▶ _Your goal_
From the account of the Cinerama pictures, set down exactly the part that begins with the words containing "In 1955, I was" and ends with "king of Burundi.".

▶ _Reading text_
------------------------------------------------
The Cinerama pictures, which debuted in the 1950s, were huge WIDE! WIDE! screen experiential travelogues that plunged the audience into exhilarating realism by casting combined 35-mm images on a giant curved screen. The magic came from three interlocked cameras with a single rotating shutter, mounted in the nose of a B-25 Mitchell bomber flown at treetop level by Paul Mantz, who was on the Cinerama payroll.
In 1955, I was in India as assistant director on one of two crews shooting Seven Wonders of the World. Mantz and his airplane, the second crew, were in Rome when urgent wires from Hollywood directed us to rendezvous in Africa, in the Burundi town called Usumbura (Bujumbura since 1962), at the head of Lake Tanganyika. Our orders were to pull the Cinerama camera from the nose of Mantz’s bomber and shoot a single pickup shot of Mwambutsa IV, the king of Burundi.
------------------------------------------------
▶ _Provided material_
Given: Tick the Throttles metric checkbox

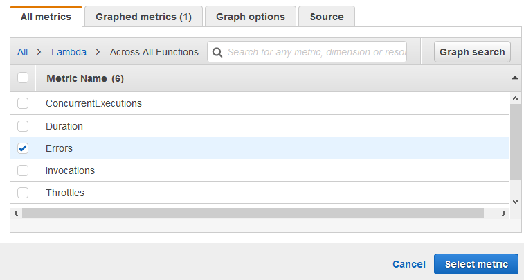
------------------------------------------------
▶ _Right answer_
In 1955, I was in India as assistant director on one of two crews shooting Seven Wonders of the World. Mantz and his airplane, the second crew, were in Rome when urgent wires from Hollywood directed us to rendezvous in Africa, in the Burundi town called Usumbura (Bujumbura since 1962), at the head of Lake Tanganyika. Our orders were to pull the Cinerama camera from the nose of Mantz’s bomber and shoot a single pickup shot of Mwambutsa IV, the king of Burundi.